Some of the aims of early years teaching are probably generally accepted. Teachers have always tried to implement a ‘broad and balanced curriculum’ which includes an introduction to knowledge valued by our society. Socially valued knowledge, as far as schooling from 5 to 16 is concerned, has been written in the National Curriculum under subject headings, and although the various non-statutory guidelines frequently point to the connections between subjects, it seems clear that each of the working parties engaged in advising on content was satisfied that its own discipline had distinctive knowledge claims, principles and ways of thinking. No one would deny that interesting discoveries are made on the margins between subjects and by applying models from one subject to illuminate another. Beyond schooling from 5 to 16, and indeed within it, subjects amalgamate or are narrowed down into many different sub-areas. However, the organisation of knowledge into the subjects of schooling from 5 to 16 seems at least as reasonable as any other. Moreover, it is possible that the subjects selected, which have evolved over time as those considered appropriate for school, have done so because they reflect the culture of the day (i.e. they differ from the elementary curriculum of relatively recent years and certainly look very different from that studied by Shakespeare). In this culture, school subjects as they are presently conceived seem to be a reflection of what is useful and interesting to the population.
A relevant question may be to ask whether knowledge should be organised differently for young children. It might be surmised that young children are also interested in knowledge which their culture embodies. Other ways of organising knowledge have, however, been recommended for the primary school. For example, in 1989 Her Majesty’s Inspectorate (HMI) identified content categories: human and social, linguistic and literary, mathematical, moral, physical, scientific, spiritual and technological (DES 1989c). They added further lists of concepts, skills and attitudes derived from these categories. Without disputing the value of any of these categories, they do seem, however, to be more limited than the present curriculum and to derive from a subject basis. It may, therefore be sensible to retain the organisation of knowledge into subjects as a starting point for the organisation of the curriculum, quite apart from the fact that the National Curriculum has done precisely this. As has been pointed out: ‘Subjects, as conventionally defined, are the major component of even the most espousedly undifferentiated curriculum’ (Alexander 1984).

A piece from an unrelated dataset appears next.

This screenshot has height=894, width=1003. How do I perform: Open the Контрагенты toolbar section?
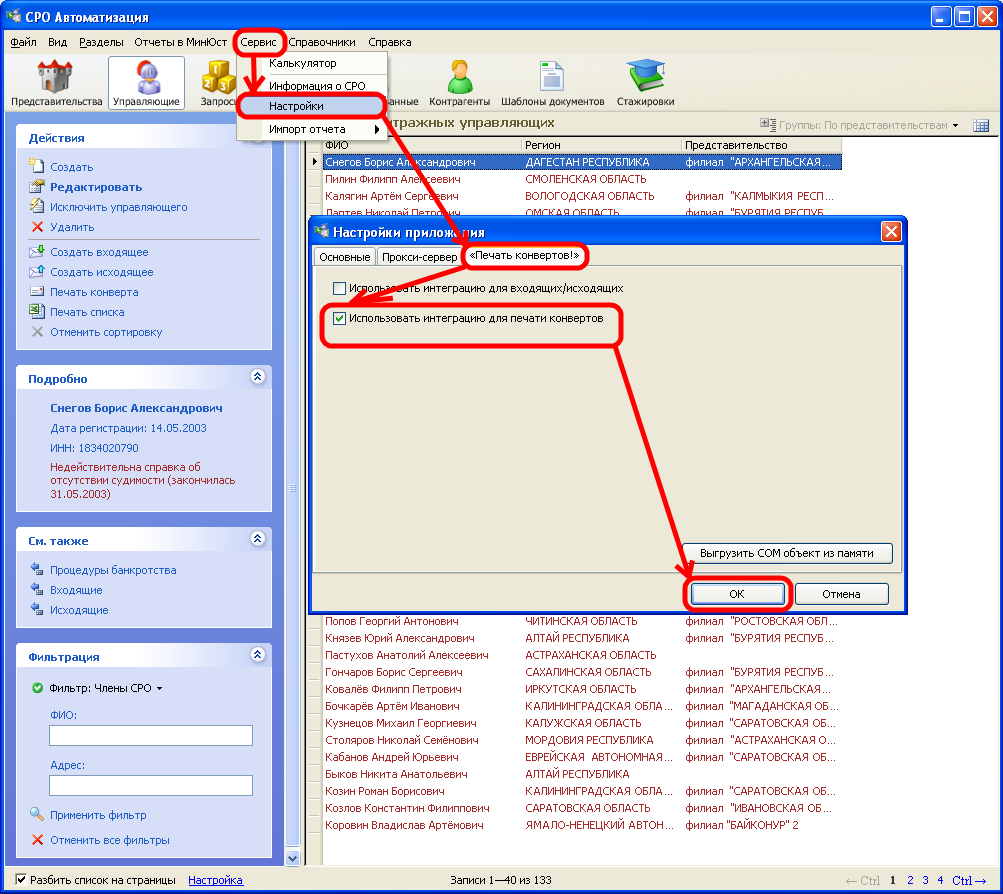(459, 83)
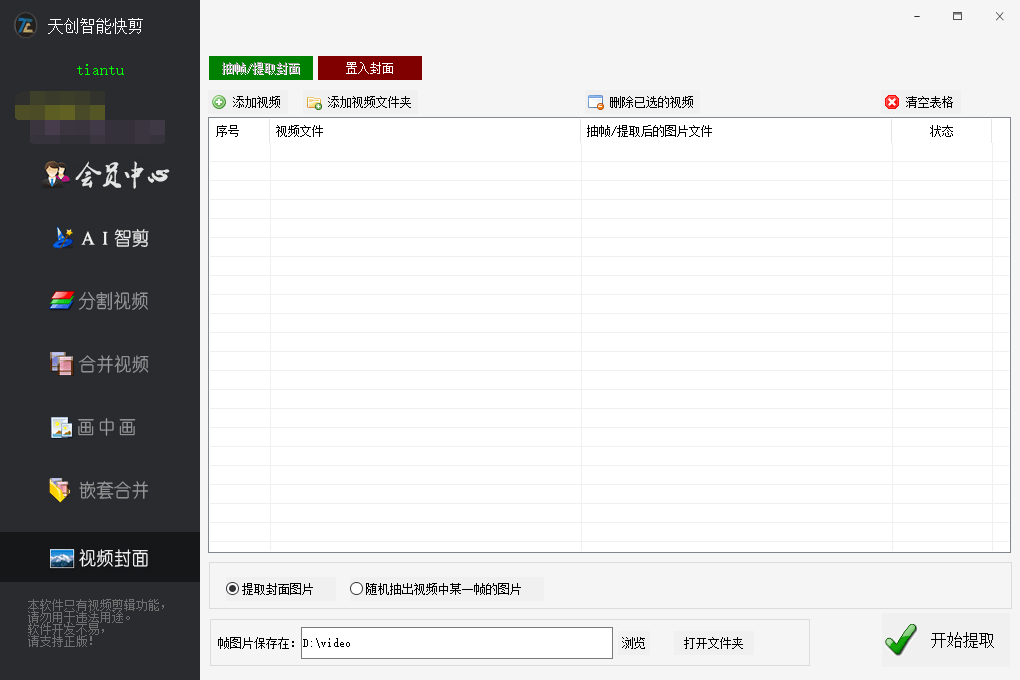1020x680 pixels.
Task: Select the 提取封面图片 radio option
Action: [233, 589]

Organising knowledge in the curriculum directly from children’s interests might be ideal, given the skill to guide such interests, whether we like it or not, towards the attainment targets of the National Curriculum. In practice (a) the interests of a class of children will vary, (b) the sheer size of classes poses enormous difficulties, and (c) it may be that teachers’ skills should be employed to widen children’s horizons and engender interests rather than follow them. These points and our acceptance of knowledge organised by subjects are not antithetical to a child-centred approach. There is no necessary conflict between subjects and the existing knowledge and experience of the child, any more than there is between the latter and ad hoc categories of human experience.

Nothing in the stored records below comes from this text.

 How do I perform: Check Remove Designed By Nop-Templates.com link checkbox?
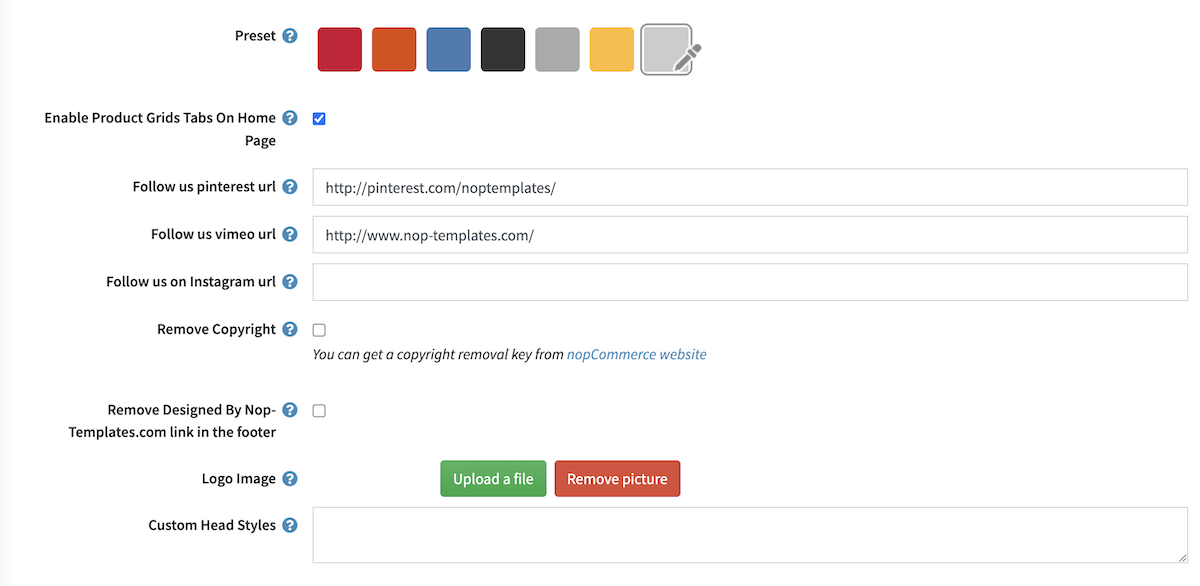319,411
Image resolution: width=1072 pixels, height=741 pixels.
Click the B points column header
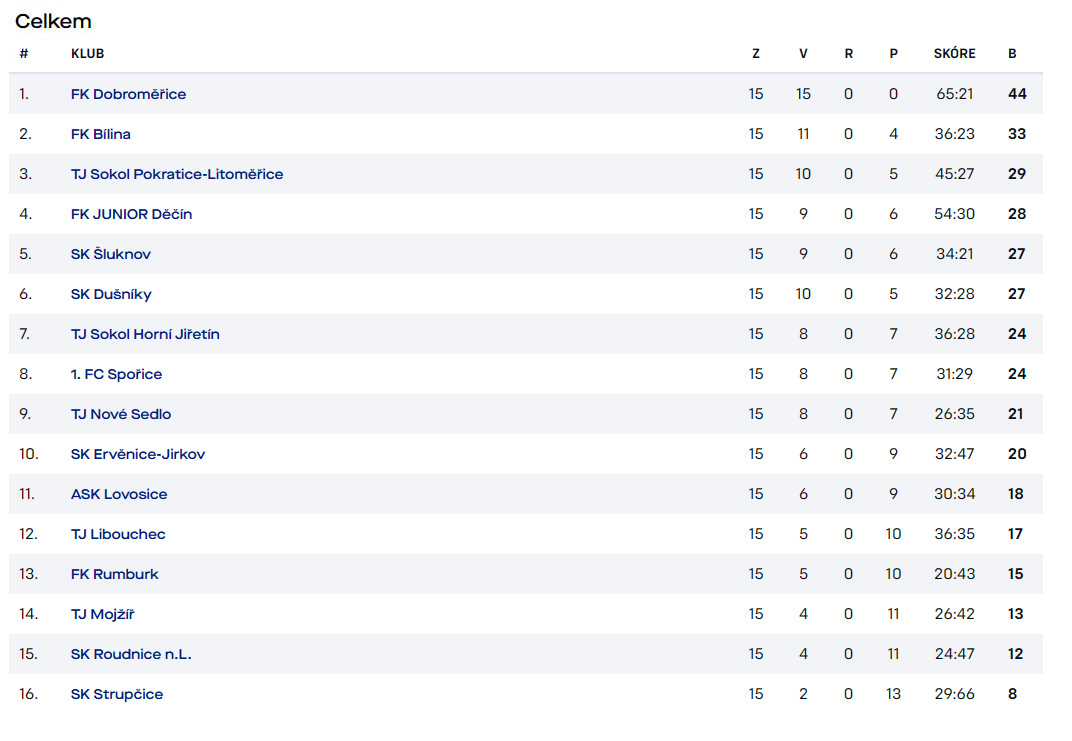click(x=1012, y=53)
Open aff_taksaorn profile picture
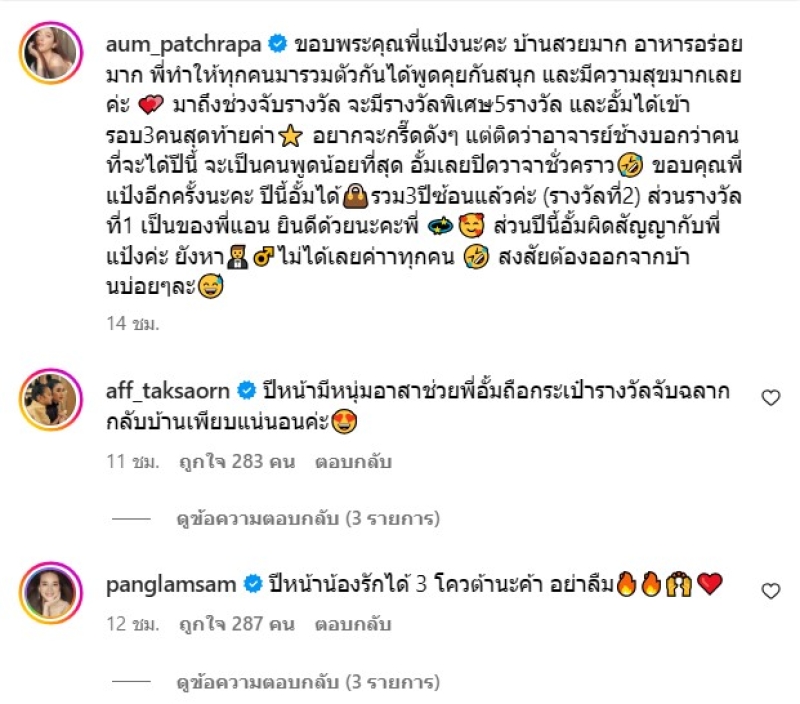 point(51,399)
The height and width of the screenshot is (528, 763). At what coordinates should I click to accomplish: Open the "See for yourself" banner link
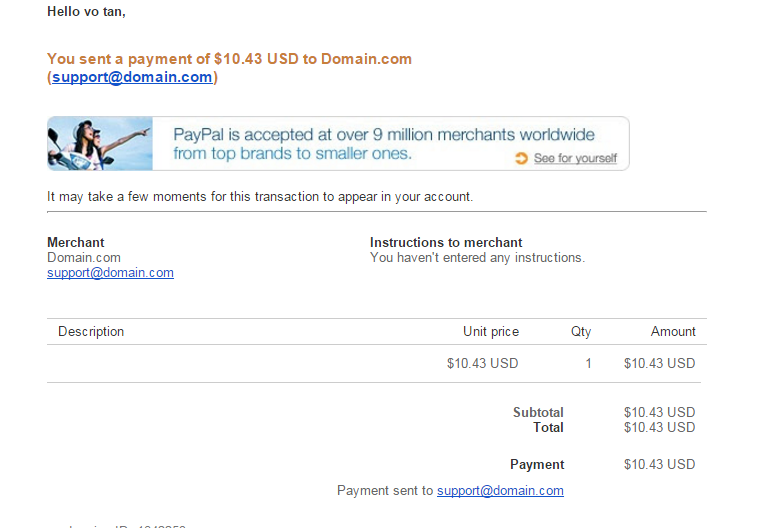pos(575,158)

Finally, the empirical view of knowledge coherently and fully argued in, for example, Blenkin and Kelly (1987) must be acknowledged. This view, which cannot be dealt with adequately here, contains a defence of a skillsbased, process-oriented curriculum. Within this large corpus of work we find the best of progressive education summarised as:
the attempt to treat a child as a child, the emphasis on education through experience and learning by discovery, the view of knowledge as integrated or at least not compartmentalised, the attention to developmental stages and the definition of education and curriculum in terms of processes.
(Blenkin and Kelly 1987)
Some of this is incontestable. However ‘developmental stages’ are at least problematic (Donaldson 1978) and may be seen as defined by contexts. More important perhaps, is that the difficulty of implementing a curriculum on this basis is such that its ideals seem rarely to be implemented in practice (Alexander 1984, Desforges and Cockburn 1987). In our view, however, the following criticism carries most weight:
[I]t is evident that some drastic decisions have to be made about curriculum priorities in the light of judgements about what it is reasonable to attain rather than dreams about what is desirable. In addressing this problem some experts (for example Blenkin and Kelly 1983) have suggested the adoption of a process curriculum. In brief, this entails the identification of significant learning and thinking processes with which we wish children to engage. A curriculum is then built around the design of opportunities to acquire and exercise such intellectual facilities.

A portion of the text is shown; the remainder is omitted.